The field of wireless communications has experienced huge growth in the last decades. Various new user applications have been developed, and the demand for efficient utilization of resources has increased considerably. Opportunistic scheduling schemes can provide higher throughput and increased quality-of-service (QoS) in wireless networks by giving priority to the users with favorable channel conditions.

In this dissertation, one of the main goals is to exploit the channel variations of the user channels to design the scheduling algorithms for improved throughput guarantees. Optimization problems are formulated with an aim at finding optimal scheduling algorithms for maximizing throughput guarantees in a wireless network. We show how the solution to such problems can be obtained both when the throughput guarantees are (i) identical and (ii) different for all the mobile users. We also develop the corresponding adaptive scheduling algorithms, both for the scenarios where single user is scheduled per time-slot and where multiple users are selected in each time-slot (e.g. in MIMO systems). The real-world systems based on MobileWiMAX, HSDPA, WINNER I and LTE are considered to analyze the proposed scheduling schemes. Results from simulations show that these algorithms can improve the throughput guarantees in modern cellular networks compared to other well-known scheduling algorithms. Another goal is to analyze the performance loss of such scheduling schemes in the case of imperfect channel information at the base station. We also suggest a rate back-off mechanism to reduce the outage probability in that case. Furthermore, we also propose an approximate expression for the throughput guarantee violation probability to analyze the performance of opportunistic scheduling algorithms without conducting experimental investigations. Such an expression can be very useful for the network providers.

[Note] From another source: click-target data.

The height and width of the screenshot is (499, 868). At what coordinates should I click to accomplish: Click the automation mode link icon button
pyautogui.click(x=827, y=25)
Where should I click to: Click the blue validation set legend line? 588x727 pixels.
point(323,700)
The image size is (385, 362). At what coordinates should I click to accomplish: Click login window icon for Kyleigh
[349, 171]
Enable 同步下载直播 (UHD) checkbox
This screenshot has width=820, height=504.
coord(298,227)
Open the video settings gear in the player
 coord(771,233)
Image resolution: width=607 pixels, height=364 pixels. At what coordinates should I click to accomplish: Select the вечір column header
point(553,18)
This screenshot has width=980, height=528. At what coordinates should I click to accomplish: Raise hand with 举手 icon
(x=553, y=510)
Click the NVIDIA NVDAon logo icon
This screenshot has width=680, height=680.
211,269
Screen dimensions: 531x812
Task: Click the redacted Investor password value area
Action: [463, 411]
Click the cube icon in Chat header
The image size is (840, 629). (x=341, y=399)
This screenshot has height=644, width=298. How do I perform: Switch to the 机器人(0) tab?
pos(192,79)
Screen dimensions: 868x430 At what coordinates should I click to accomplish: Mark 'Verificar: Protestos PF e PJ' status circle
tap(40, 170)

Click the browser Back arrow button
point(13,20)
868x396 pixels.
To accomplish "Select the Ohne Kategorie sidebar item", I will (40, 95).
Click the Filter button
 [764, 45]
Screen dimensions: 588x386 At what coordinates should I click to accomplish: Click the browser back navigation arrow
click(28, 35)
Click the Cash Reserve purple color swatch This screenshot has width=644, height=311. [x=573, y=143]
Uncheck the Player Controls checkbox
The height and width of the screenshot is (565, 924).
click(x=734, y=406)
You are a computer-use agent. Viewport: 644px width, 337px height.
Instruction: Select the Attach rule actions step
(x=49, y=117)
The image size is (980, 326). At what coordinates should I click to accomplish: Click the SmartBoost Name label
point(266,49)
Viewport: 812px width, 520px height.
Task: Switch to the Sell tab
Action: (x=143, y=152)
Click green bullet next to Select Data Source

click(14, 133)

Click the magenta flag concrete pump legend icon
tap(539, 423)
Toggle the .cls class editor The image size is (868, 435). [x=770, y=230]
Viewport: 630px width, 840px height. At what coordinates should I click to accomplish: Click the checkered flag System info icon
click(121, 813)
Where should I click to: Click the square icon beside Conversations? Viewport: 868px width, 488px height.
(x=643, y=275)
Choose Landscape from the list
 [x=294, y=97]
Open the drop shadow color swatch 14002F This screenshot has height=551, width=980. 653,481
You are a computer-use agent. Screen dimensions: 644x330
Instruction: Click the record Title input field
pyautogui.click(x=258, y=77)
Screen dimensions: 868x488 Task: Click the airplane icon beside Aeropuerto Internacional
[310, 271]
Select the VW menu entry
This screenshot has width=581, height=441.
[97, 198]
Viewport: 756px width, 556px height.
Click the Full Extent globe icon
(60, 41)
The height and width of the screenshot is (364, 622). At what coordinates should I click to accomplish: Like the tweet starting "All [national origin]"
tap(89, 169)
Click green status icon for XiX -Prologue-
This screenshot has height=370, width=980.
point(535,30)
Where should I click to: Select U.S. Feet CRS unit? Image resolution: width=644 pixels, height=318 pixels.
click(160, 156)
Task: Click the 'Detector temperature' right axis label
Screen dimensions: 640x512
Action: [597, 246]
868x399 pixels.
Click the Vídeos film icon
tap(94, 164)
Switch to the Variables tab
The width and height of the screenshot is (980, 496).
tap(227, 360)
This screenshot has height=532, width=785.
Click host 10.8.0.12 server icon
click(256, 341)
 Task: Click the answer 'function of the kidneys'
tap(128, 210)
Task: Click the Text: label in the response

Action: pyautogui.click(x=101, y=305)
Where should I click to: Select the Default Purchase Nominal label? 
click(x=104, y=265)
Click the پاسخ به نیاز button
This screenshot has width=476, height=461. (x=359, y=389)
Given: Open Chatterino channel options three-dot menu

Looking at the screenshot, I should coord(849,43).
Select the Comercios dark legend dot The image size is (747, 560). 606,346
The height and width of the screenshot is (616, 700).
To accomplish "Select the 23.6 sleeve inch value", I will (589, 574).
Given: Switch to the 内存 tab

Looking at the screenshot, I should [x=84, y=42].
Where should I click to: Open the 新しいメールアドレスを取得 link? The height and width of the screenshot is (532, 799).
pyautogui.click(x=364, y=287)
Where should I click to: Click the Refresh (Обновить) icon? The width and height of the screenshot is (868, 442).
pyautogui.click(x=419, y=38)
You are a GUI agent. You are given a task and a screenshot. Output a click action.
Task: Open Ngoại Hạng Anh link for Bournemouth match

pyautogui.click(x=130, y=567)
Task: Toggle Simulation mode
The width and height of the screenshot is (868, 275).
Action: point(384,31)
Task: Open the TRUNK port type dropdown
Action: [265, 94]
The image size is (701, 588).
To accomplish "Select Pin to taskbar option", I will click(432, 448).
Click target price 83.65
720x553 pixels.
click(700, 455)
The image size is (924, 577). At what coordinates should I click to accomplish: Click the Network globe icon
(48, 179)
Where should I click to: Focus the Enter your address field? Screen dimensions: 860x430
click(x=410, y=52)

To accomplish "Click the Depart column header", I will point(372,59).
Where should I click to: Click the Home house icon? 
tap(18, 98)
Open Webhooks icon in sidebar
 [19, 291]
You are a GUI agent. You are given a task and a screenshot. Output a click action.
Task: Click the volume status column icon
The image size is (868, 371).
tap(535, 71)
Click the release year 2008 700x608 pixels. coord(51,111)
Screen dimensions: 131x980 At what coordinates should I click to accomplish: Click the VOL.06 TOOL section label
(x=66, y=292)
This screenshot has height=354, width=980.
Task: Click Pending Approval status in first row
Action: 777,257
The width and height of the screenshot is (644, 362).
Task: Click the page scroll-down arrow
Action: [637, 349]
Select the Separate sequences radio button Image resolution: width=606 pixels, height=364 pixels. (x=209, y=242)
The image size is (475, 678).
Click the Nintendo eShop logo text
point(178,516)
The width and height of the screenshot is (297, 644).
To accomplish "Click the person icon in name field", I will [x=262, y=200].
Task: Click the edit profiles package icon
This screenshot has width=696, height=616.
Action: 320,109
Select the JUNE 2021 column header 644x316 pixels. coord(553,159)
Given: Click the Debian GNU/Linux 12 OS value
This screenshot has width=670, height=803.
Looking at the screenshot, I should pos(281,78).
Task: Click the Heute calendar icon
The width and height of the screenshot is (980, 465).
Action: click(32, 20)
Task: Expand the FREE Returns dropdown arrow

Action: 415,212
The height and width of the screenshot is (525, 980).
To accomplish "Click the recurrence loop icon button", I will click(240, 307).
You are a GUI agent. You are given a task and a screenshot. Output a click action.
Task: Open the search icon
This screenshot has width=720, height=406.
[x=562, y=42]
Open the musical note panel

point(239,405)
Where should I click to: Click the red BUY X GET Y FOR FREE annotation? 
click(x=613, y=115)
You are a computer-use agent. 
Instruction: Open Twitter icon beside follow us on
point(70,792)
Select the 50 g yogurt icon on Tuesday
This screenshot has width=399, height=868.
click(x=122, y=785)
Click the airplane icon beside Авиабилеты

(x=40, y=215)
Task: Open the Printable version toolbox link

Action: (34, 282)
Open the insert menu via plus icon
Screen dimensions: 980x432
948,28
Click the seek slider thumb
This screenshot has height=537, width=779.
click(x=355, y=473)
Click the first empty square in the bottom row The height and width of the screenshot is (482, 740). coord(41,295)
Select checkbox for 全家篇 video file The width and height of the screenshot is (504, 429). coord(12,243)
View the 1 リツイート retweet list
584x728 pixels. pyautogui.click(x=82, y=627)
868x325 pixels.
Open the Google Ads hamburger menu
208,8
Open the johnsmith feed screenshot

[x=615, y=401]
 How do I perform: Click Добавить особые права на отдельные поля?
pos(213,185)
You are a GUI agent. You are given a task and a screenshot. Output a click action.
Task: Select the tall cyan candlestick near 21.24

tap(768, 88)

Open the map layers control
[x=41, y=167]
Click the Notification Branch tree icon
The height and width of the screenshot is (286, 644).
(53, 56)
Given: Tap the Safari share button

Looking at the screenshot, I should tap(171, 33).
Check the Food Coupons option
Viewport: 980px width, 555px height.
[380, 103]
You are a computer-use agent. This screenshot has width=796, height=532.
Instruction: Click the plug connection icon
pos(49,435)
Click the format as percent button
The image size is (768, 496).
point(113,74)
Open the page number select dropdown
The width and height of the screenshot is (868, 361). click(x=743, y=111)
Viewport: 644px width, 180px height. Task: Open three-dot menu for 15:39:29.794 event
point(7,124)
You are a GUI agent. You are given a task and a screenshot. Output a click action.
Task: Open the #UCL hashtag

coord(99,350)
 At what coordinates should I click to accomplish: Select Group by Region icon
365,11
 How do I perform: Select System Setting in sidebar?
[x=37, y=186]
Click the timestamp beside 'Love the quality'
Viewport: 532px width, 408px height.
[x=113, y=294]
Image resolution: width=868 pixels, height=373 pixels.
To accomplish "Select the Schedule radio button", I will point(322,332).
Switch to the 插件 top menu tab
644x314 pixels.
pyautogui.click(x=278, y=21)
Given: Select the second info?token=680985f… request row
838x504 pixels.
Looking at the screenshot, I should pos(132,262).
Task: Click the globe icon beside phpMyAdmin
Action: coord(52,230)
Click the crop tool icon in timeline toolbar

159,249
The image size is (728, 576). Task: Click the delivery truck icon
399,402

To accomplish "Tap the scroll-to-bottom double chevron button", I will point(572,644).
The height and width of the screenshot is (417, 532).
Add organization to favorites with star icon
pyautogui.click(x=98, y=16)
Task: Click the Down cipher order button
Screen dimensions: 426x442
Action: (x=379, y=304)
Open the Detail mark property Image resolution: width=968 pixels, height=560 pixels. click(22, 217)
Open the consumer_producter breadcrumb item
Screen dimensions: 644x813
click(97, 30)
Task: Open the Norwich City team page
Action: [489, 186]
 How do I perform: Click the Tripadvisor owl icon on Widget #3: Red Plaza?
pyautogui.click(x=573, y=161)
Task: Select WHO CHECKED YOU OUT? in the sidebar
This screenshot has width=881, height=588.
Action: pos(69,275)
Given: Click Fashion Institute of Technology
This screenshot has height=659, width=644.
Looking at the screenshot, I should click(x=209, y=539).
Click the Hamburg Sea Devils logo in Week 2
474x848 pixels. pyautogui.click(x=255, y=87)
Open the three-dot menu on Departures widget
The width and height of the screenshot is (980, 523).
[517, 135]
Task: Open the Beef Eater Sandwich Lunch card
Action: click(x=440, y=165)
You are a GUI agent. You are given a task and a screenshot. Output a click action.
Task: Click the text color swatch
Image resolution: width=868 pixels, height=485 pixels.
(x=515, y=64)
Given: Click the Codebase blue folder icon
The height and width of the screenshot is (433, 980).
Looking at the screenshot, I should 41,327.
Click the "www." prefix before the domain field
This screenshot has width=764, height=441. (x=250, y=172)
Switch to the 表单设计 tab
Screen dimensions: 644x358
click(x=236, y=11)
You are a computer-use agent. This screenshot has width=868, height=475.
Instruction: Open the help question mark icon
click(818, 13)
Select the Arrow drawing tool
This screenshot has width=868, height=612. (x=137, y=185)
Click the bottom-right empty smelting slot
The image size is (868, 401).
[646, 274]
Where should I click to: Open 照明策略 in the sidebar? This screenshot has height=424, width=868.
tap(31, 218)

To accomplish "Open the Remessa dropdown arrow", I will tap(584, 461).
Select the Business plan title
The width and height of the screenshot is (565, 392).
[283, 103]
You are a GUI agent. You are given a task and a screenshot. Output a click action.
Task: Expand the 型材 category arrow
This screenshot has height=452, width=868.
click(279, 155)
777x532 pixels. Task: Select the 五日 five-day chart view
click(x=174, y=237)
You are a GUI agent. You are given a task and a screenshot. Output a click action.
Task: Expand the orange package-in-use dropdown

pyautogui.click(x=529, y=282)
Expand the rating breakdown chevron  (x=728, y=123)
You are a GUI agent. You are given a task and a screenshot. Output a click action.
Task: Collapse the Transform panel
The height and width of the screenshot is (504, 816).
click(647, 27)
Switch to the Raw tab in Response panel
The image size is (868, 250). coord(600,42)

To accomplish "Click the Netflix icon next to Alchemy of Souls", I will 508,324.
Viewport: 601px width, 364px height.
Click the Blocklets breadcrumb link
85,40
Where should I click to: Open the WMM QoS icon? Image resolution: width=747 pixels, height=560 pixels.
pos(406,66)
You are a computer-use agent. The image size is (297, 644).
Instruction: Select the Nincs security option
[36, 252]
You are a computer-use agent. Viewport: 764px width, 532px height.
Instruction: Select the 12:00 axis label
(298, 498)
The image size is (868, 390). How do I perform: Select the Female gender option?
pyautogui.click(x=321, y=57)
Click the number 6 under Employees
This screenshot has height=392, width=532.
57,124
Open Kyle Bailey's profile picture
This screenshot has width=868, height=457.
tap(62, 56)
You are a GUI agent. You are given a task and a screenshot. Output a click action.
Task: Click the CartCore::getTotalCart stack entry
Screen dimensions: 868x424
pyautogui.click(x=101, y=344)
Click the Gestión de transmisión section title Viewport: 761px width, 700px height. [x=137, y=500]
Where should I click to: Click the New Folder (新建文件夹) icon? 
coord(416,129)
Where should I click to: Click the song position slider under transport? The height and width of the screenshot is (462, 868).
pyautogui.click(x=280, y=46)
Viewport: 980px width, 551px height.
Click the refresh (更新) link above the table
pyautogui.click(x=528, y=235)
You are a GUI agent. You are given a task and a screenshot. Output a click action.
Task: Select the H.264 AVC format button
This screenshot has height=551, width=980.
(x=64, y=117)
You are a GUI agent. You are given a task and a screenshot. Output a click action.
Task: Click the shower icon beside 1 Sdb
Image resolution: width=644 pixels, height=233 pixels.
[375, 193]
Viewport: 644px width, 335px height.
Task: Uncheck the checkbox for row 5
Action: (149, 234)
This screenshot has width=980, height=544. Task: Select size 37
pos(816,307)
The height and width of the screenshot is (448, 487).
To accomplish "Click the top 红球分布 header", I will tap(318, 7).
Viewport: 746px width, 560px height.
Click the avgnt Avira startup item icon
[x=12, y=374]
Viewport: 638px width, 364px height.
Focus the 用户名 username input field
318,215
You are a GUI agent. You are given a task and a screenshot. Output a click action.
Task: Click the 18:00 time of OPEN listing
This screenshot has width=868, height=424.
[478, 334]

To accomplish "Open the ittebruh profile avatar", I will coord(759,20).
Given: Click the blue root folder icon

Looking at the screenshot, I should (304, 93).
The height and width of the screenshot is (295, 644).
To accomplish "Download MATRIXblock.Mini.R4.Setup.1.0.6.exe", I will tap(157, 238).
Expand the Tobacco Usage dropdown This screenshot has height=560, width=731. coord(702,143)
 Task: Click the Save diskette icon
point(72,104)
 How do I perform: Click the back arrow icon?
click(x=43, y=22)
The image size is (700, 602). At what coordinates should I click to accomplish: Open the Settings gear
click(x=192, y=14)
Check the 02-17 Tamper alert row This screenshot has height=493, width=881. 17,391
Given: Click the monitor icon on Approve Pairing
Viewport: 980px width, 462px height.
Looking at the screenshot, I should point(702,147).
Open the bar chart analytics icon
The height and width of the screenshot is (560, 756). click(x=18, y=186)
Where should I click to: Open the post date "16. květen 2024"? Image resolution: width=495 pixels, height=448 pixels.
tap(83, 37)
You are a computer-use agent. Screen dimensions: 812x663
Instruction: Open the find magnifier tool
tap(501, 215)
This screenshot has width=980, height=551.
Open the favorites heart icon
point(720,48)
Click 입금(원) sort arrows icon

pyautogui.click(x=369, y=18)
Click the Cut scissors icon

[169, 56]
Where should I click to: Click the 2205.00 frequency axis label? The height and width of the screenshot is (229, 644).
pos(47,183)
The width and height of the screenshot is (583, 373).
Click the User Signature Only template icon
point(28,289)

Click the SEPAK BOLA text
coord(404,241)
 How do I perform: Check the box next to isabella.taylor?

Most of the research in joint bandwidth and power allocation for wireless multi-user networks has focused on continuous rate, power, and bandwidth allocations in the presence of perfect channel knowledge. However, this is not the case with practical systems. In this dissertation, we therefore also consider the issue of discrete power and bandwidth allocation for discrete-rate multi-user link adaptation with imperfect channel state information. To be more specific, we discuss how the system can be designed in such a scenario for (i) sum rate maximization and (ii) average power minimization in a multi-user setting. The results show that with only a few codes, we can approach the performance of systems that employ continuous (infinitely many) rates. We have also found that the correlation between predicted and actual values of the fading envelope affects the system in the sense that the sum rate is reduced and average power consumption is increased as the correlation is reduced.